Farão um imenso favor à democracia, aos direitos humanos e ao meio ambiente.
Mas esses países também precisam parar de financiar o desmatamento da Amazônia
e do Cerrado, que acontece, em grande medida, porque as multinacionais não
monitoram com eficiência as suas cadeias produtivas.
Da parte
do governo brasileiro, tudo está para ser feito ou refeito, dado o estrago que
fizeram desde a posse do atual presidente da república. Não é o troco de pinga
do Fundo Amazônia que vai resolver a questão. Assim como também não será o
falacioso discurso da “soberania nacional”, que Bolsonaro desenterrou da
ideologia militar dos anos 1970. O que Bolsonaro quer é entregar a Amazônia.
Ele é o maior inimigo da soberania nacional.
Esse
cenário de terra arrasada só mudará com processo de gestão participativa nas
regiões amazônicas e no Cerrado, com o cumprimento da legislação ambiental, a
participação das comunidades locais nos processos decisórios e sem a influência
desmedida do agronegócio e dos seus financiadores, as multinacionais sediadas na
Europa e nos Estados Unidos.
As
queimadas e o desmatamento da Amazônia e no Cerrado têm, há décadas, as
digitais de grandes corporações multinacionais com sede nos países que estão
agora chocados com o avanço da depredação.
Nesse
contexto, causa espanto o comportamento dos meios de comunicação de massa, que
seguem a lógica do século passado: proteção total ao anunciante.
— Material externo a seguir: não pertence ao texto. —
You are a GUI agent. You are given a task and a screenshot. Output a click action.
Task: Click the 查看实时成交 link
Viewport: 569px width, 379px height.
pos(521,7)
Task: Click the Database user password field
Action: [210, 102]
Não fazem a
principal pergunta: quem se beneficia com o desmatamento?
Não fazem
porque sabem quem mexe as cordinhas no mercado publicitário. Multinacionais do setor de alimentos
(anunciantes), siderúrgicas vinculadas a montadoras de veículos e equipamentos
eletroeletrônicos (anunciantes) injetam bilhões nas contas correntes dos
fazendeiros que derrubam a mata e tocam fogo no cerrado e na Amazônia.